[Saved data entries]

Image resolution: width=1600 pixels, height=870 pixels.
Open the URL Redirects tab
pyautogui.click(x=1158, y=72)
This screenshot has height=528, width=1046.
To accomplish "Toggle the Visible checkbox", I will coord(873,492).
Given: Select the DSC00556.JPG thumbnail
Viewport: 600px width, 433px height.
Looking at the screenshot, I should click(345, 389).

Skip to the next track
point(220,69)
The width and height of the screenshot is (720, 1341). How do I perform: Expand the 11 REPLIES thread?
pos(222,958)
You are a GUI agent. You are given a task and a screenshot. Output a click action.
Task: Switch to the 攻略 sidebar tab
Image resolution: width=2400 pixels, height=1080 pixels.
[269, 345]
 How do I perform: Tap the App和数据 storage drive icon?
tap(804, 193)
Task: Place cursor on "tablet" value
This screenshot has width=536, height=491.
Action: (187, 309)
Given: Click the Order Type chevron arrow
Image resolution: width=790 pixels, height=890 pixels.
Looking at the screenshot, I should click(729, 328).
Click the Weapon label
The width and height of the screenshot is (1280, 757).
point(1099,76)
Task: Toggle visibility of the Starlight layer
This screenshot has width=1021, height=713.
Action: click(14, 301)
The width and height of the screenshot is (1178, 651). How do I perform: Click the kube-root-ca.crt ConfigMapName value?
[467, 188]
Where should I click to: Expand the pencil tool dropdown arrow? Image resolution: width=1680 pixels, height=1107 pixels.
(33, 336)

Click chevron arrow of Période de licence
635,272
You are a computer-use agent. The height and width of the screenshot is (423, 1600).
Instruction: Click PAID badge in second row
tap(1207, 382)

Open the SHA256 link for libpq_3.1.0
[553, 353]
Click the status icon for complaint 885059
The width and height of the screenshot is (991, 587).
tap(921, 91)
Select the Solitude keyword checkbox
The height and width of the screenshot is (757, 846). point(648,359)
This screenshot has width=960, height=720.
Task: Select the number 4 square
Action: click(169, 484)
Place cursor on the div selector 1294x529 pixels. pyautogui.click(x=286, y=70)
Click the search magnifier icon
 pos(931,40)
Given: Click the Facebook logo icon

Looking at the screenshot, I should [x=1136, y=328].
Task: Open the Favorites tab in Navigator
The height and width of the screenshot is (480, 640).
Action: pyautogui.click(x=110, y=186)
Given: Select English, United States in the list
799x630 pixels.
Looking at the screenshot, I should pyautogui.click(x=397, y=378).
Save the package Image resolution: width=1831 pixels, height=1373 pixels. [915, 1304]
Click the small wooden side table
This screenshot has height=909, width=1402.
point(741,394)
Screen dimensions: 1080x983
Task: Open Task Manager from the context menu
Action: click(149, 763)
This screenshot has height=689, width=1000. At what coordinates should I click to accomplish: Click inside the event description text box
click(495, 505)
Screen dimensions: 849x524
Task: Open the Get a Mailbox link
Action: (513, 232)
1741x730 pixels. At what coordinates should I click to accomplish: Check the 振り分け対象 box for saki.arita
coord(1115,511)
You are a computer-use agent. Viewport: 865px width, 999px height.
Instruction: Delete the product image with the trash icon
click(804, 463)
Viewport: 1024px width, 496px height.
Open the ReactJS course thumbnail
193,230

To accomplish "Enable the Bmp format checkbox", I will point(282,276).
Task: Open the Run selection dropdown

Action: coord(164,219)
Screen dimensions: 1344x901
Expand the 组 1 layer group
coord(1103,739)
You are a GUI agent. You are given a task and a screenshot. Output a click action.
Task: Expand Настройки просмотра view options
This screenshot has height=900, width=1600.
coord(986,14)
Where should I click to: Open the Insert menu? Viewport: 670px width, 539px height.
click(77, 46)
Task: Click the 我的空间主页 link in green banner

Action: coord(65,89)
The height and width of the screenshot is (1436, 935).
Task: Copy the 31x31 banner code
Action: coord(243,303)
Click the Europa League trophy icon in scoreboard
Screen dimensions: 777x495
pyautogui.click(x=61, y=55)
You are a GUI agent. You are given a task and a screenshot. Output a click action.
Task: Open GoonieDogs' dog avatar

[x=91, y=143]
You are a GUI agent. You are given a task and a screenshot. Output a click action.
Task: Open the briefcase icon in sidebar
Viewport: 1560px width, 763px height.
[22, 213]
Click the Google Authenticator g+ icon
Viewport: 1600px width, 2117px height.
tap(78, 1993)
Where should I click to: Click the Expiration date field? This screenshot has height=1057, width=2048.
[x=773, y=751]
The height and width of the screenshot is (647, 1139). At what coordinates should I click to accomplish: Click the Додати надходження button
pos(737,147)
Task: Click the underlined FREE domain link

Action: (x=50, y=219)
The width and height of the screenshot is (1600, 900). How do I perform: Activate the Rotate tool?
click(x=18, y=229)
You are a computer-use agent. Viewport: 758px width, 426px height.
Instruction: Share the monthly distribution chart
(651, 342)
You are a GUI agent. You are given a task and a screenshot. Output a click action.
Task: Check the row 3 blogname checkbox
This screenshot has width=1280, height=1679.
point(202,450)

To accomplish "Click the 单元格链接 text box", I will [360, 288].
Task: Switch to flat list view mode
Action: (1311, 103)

■ TASK: Pull every line containing "Place" out of the entries.

■ RESULT OF THE EXERCISE:
Task: Place cursor on "tablet" value
Place cursor on the div selector 1294x529 pixels. pyautogui.click(x=286, y=70)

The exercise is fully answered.